L’une des questions les plus fondamentales de l’espèce humaine est aussi l’une des plus pertinentes dans le dossier des changements climatiques. Quelle est la place de l’être humain dans la nature? Une question qui a été poussée par les plus grands philosophes et toutes les religions sans jamais trouver de véritable réponse. Même si la tâche semble colossale, je vais essayer d’exprimer ma position en expliquant les trois sources de mon raisonnement.
Hubert Reeves disait que nous ne sommes que des poussières d’étoile. À la limite, cette expression est hautaine pour nous car même notre planète ne pourrais avoir ce titre enviable tant l’univers est puissant et vaste. Par vaste, on parle d’une entité quasi infinie et en expansion et par puissant, que seulement notre soleil, cette source de vie, va finir par rôtir la terre d’ici quelques milliards d’années.
D’un autre coté, notre héritage judéo-chrétien basé sur le monothéisme et la Bible fait de nous la créature élue par un dieu tout puissant créateur du ciel et de la terre. Cette vision, combinée avec certains passages de la Genèse qui stipulent que Dieu a créé les animaux et la nature pour que nous puissions les exploiter dans le but de prospérer, est très mercantile et donne peu de considérations sur les sujets exploités, car Dieu a dit qu’ils les avaient créés pour qu’ils servent nos fins et qui veut s’opposer à sa volonté?
En dernier lieu, il y a tout le mouvement Gaïa qui émane des peuplades en lien direct avec la nature et de personnes qui croient que par ses interactions très complexes, la terre serait un être vivant. Un mouvement qui peut déraper facilement vers l’eugénisme mais qui est fort d’instruction sur la manière dont on détruit notre seule et unique planète.

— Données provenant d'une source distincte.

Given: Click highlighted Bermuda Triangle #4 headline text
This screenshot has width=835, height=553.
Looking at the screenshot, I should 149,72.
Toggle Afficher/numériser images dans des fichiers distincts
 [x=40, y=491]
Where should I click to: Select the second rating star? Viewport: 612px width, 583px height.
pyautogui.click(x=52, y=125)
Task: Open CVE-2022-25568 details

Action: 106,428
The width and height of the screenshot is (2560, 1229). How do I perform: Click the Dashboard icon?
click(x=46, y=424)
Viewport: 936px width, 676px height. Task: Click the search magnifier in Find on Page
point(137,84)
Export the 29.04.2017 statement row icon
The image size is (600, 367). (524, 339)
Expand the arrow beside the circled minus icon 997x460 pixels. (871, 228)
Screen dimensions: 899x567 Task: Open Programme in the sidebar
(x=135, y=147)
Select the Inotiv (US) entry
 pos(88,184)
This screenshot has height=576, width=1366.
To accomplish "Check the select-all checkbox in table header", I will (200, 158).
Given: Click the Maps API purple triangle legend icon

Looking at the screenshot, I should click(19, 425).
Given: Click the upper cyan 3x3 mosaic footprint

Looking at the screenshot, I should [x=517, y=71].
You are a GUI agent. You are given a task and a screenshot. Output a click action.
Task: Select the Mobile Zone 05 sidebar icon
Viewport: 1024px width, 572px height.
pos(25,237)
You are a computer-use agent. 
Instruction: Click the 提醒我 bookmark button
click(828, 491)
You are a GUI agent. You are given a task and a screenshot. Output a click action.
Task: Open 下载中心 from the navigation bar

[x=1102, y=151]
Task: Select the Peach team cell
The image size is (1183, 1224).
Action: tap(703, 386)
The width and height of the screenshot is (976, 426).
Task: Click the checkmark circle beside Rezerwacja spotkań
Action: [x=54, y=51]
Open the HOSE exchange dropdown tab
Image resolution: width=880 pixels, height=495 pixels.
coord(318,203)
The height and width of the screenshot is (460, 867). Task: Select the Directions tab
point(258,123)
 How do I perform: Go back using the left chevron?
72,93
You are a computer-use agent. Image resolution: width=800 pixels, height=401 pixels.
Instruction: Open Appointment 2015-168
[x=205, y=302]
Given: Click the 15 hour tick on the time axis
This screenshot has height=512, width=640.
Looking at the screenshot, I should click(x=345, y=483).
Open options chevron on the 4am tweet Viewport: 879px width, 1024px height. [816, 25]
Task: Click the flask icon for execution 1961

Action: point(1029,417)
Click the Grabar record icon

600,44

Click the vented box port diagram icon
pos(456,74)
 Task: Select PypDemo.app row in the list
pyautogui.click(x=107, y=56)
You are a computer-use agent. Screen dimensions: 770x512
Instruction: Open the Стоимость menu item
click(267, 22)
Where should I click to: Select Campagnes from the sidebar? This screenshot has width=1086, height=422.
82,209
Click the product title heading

Mon opinion est que malgré que nous soyons moins que des acariens à l’échelle astronomique, notre intelligence et notre situation unique nous pousse à utiliser notre environnement pour compléter une certaine destinée manifeste. Cependant, même si nous ne sommes pas le pire danger pour notre planète, nous sommes en ce moment ceux qui en abusent le plus et que, simplement pour une question de qualité de vie, on devrais faire un effort pour garder l’ensemble qui nous soutient propre et vivable.